TEXTE FOURNI:
Intervention de Christine Lavarde

Réunion du 24 février 2022 à 10h30
Dépôt du rapport public annuel de la cour des comptes suivi d'un débat

Photo de Christine LavardeChristine Lavarde :

Monsieur le président, monsieur le Premier président de la Cour des comptes, mes chers collègues, les sujets dont je parlerai ce matin ne sont pas forcément ceux dont je suis la plus familière, mais ils me paraissent d’importance au terme de la période que nous venons de traverser. Il s’agit des publics les plus fragiles : d’une part, les jeunes ; de l’autre, les seniors.

Dans son programme de 2017, le Président de la République affichait de grandes ambitions pour les jeunes. Il voulait investir dans l’avenir en facilitant concrètement la vie des étudiants. Il mettait notamment en avant le besoin de réformer les bourses.

Quel bilan pouvons-nous faire de ces promesses, cinq ans plus tard ? Quel bilan la Cour en tire-t-elle ? Elle observe que la crise a révélé la précarité de certaines catégories d’étudiants, notamment les non-boursiers, insuffisamment identifiées par le ministère et par ses opérateurs. Elle ajoute que certaines mesures de soutien ont perdu en efficacité, car le ministère manquait de données suffisamment fines pour les définir correctement.

PROBLÈMES À RÉSOUDRE:
(1) Répondez à ces questions sur l'intervention :
(a) À quelle date et à quelle heure s'est tenue la réunion ?
(b) Quels sont les deux publics les plus fragiles dont l'oratrice annonce parler ?
(c) Selon la Cour, pourquoi certaines mesures de soutien ont-elles perdu en efficacité ?
(2) Transcrivez, s'il vous plaît, tout le passage de l'intervention allant de "Dans son programme" jusqu'à "les définir correctement.".
Répondez en vous fondant sur l'intervention seule.

DONNÉES FOURNIES:
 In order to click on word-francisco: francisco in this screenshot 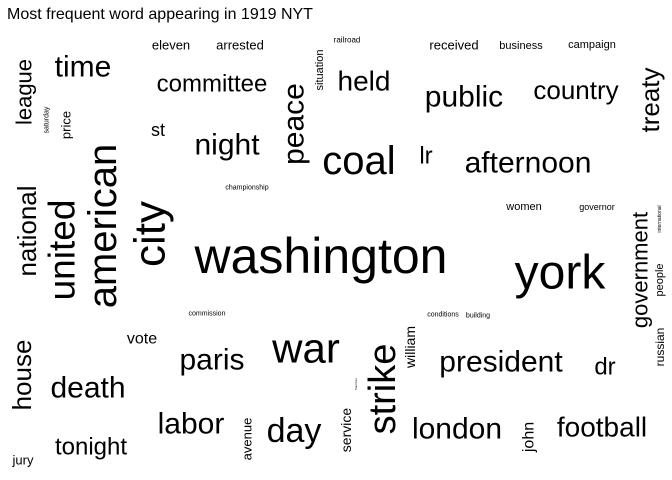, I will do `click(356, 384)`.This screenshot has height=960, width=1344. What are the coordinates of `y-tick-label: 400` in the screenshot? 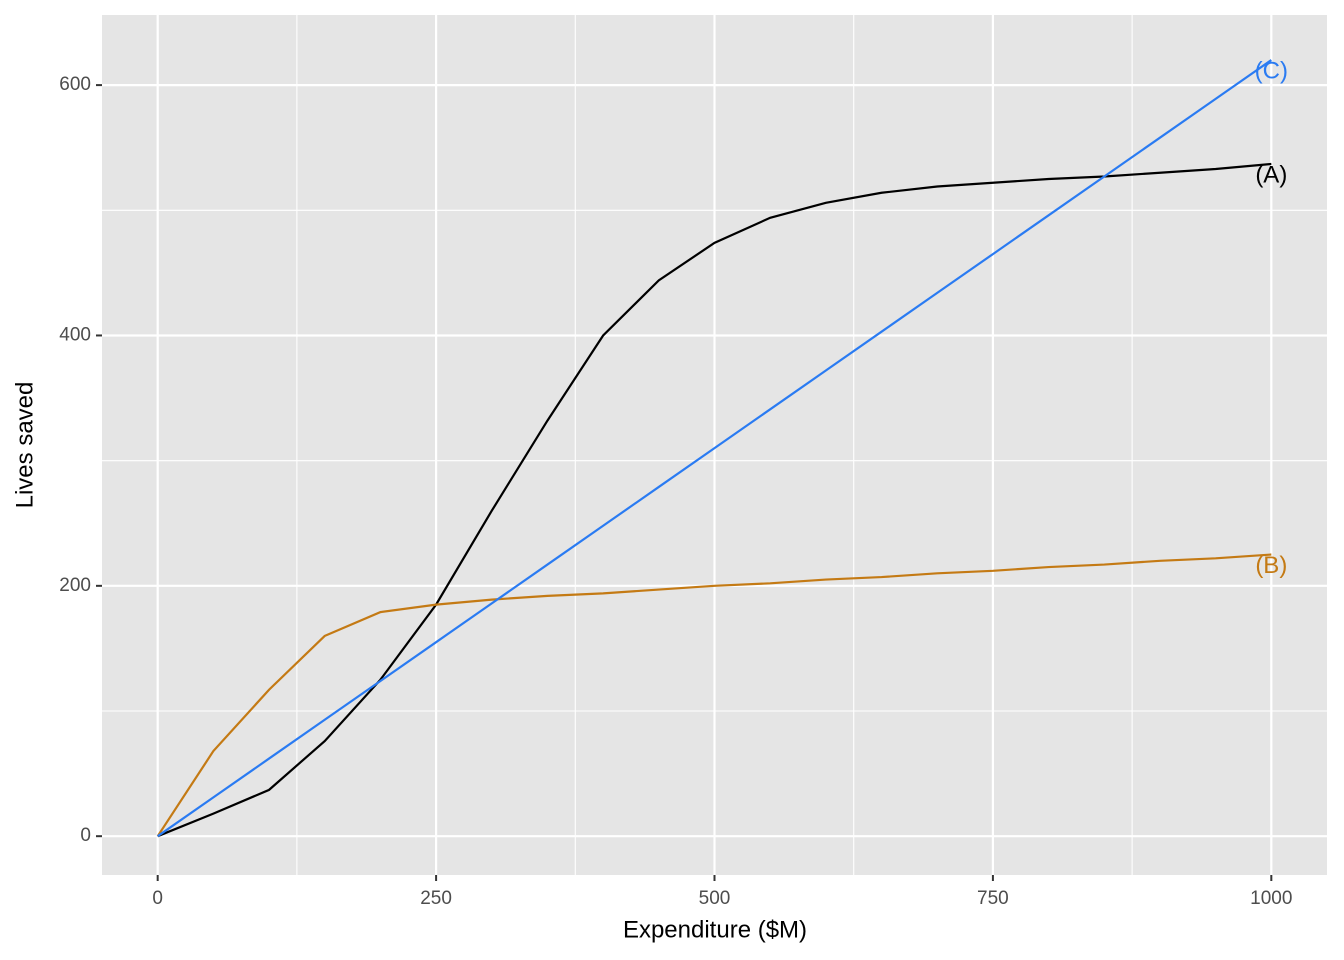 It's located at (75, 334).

ENSEMBLE DES RÉPONSES:
(1)
(a) Le 24 février 2022 à 10h30.
(b) Les jeunes et les seniors.
(c) Le ministère manquait de données suffisamment fines pour les définir correctement.

(2)
Dans son programme de 2017, le Président de la République affichait de grandes ambitions pour les jeunes. Il voulait investir dans l’avenir en facilitant concrètement la vie des étudiants. Il mettait notamment en avant le besoin de réformer les bourses.

Quel bilan pouvons-nous faire de ces promesses, cinq ans plus tard ? Quel bilan la Cour en tire-t-elle ? Elle observe que la crise a révélé la précarité de certaines catégories d’étudiants, notamment les non-boursiers, insuffisamment identifiées par le ministère et par ses opérateurs. Elle ajoute que certaines mesures de soutien ont perdu en efficacité, car le ministère manquait de données suffisamment fines pour les définir correctement.